PAGE TEXT:
^^^^

Or maybe (not in pamphlet) you want your own mortal remains shipped to one of the Republican House members who just passed a health-care bill widely expected to strip insurance from millions of people and hike medical costs — just in case that leads to your death.
What started as a morbid joke on Thursday afternoon became by Friday a functional website, and not so much a joke anymore.
Mail Me to the GOP: the brainchild of college junior Zoey Jordan Salsbury, who threw the website together after the vote, and by 3 a.m. had hundreds of submissions on a small server that keeps crashing under the load.
A junior at American University who won an award from President Obama for her last Web project, Salsbury does not actually plan to mail your ashes to the Capitol.
But she will consult with an estate planner, she said, and help people write wills so that their cremated remains can be mailed to their Congress member of choice, if they fill out a web form before dying.
“I have the feeling the Capitol building would actually stop” the packages, Salsbury said, given the federal government’s historic concerns with weird powders.
“So we’ve been suggesting people send them to the district offices,” she said. “Someone suggested a glitter bomb.”
Salsbury isn’t sure how many people actually intend to mail their ash — nor whether the barely passed Republican bill, which still has to get through a split Senate, will ever become law.
In the mean time, she’s been collecting testimonials from her Web form’s final question: “Why will you die because of the Republican health care bill?”
These run the gamut from dark comedy to what read like sincerely frightened pleas to preserve Obama-era health-care law, or the Affordable Care Act, which extended coverage to millions of people and has become a prime target of the Republican platform.
“I will die of an asthma attack,” reads one. “I hope my parents put my blue-faced body on Congressman Lloyd Smucker’s doorstep.”
“I nearly bankrupted my parents twice by age 13,” reads another. “My pancreas failed, I had a stroke, I started having heart problems … ACA kept me alive, and my parents financially stable.”
Salsbury said the overwhelmingly popular choice for ash recipient has been House Speaker Paul D. Ryan (R-Wis), who has sought the repeal of the Affordable Care Act for years (and who did not respond to questions about the prospect of being mailed human remains.)
“People are not pleased with him,” Salsbury said. Speaking for her own plans: “I’ve been pretty negative toward Issa” — the California Republican who became a crucial swing vote in Thursday’s razor-thin passage of the bill.
And Salsbury said she really does intend to have her ashes mailed to Congress if she dies uninsured — which she fears may happen.

^^^^

GIVEN ENTRIES:
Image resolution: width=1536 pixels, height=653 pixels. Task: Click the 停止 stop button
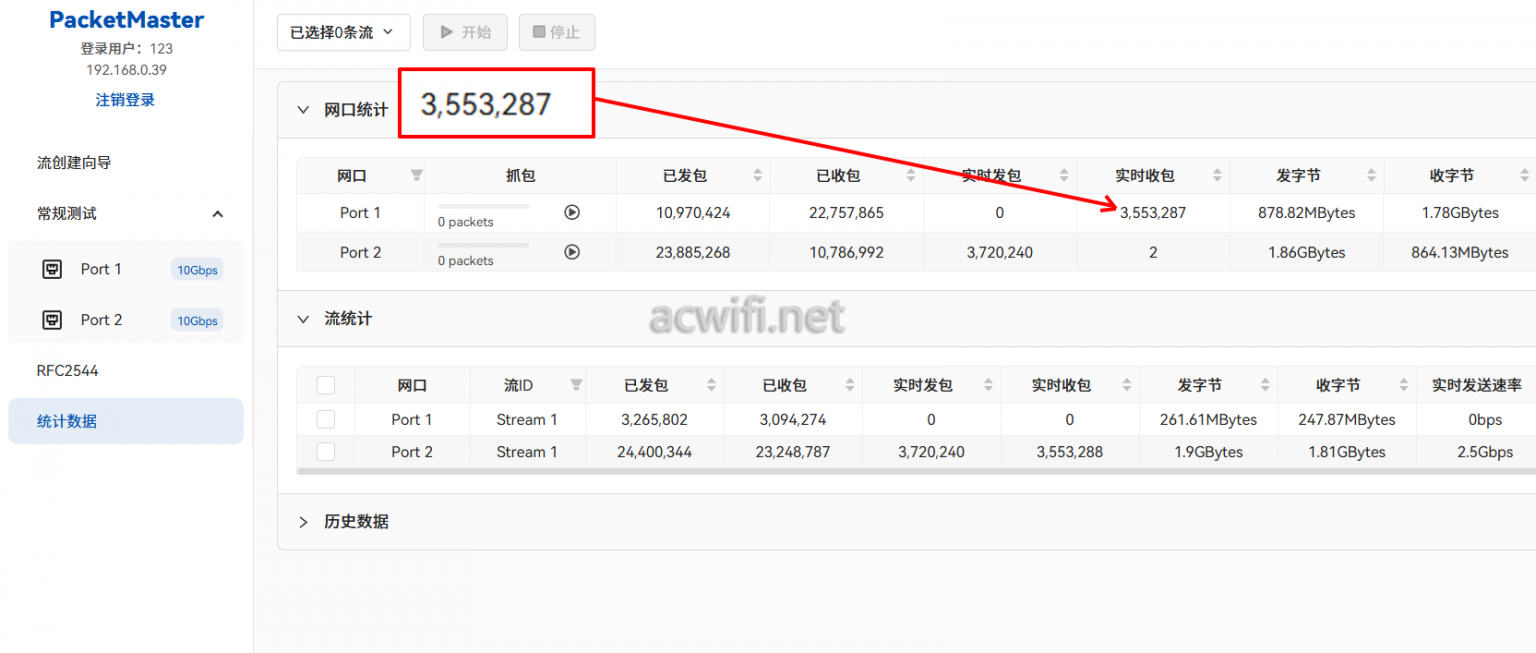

^^^^

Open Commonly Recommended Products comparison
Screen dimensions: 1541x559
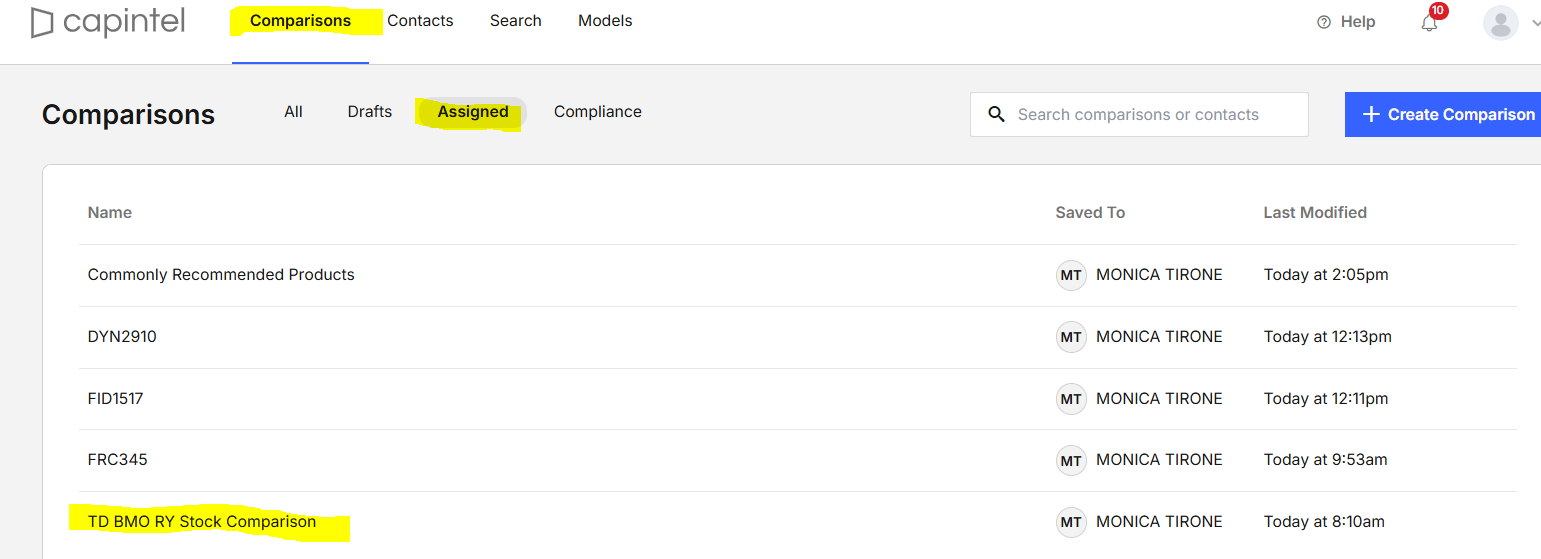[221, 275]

^^^^

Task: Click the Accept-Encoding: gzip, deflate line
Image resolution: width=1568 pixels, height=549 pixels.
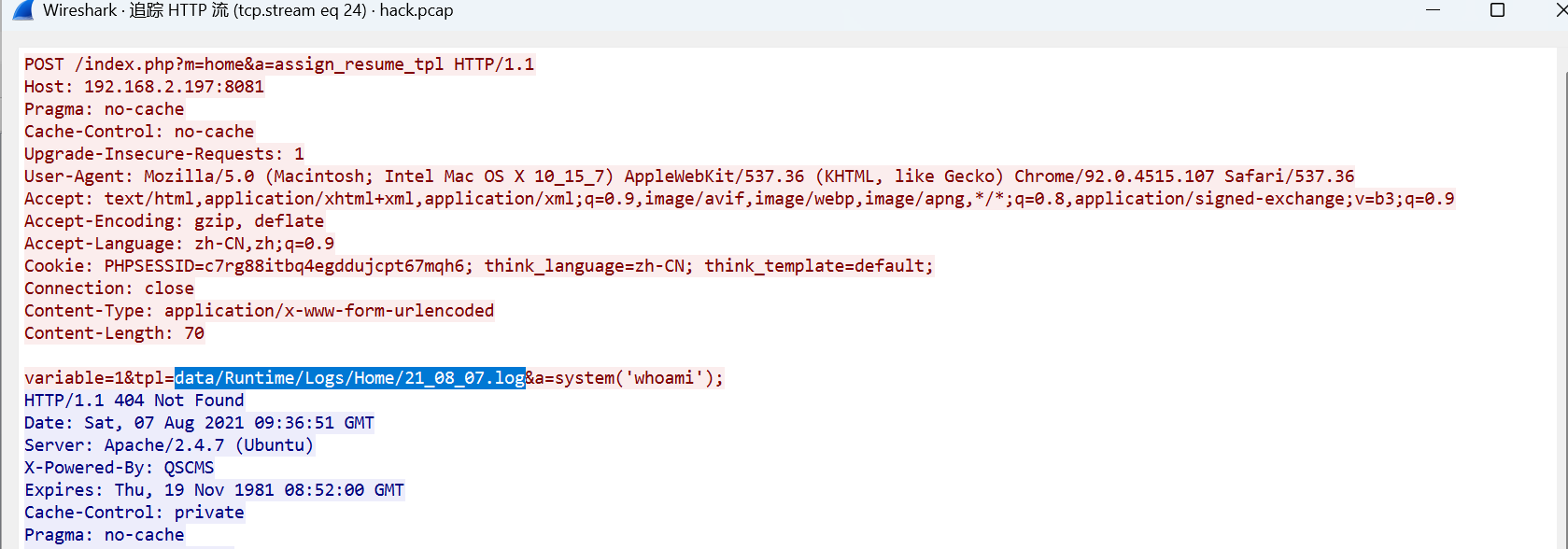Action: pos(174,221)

^^^^

EXERCISE INSTRUCTIONS: Summarize the article above about the Mail Me to the GOP website in two sentences.

ANSWER TO THE PROBLEM: Mail Me to the GOP is a website that American University junior Zoey Jordan Salsbury threw together after House Republicans passed a health-care bill, and by 3 a.m. it had drawn hundreds of submissions. Salsbury does not plan to mail anyone's ashes herself but will consult an estate planner and help people write wills so their cremated remains can be mailed to a chosen Congress member, and meanwhile she has been collecting testimonials on why people expect to die because of the bill.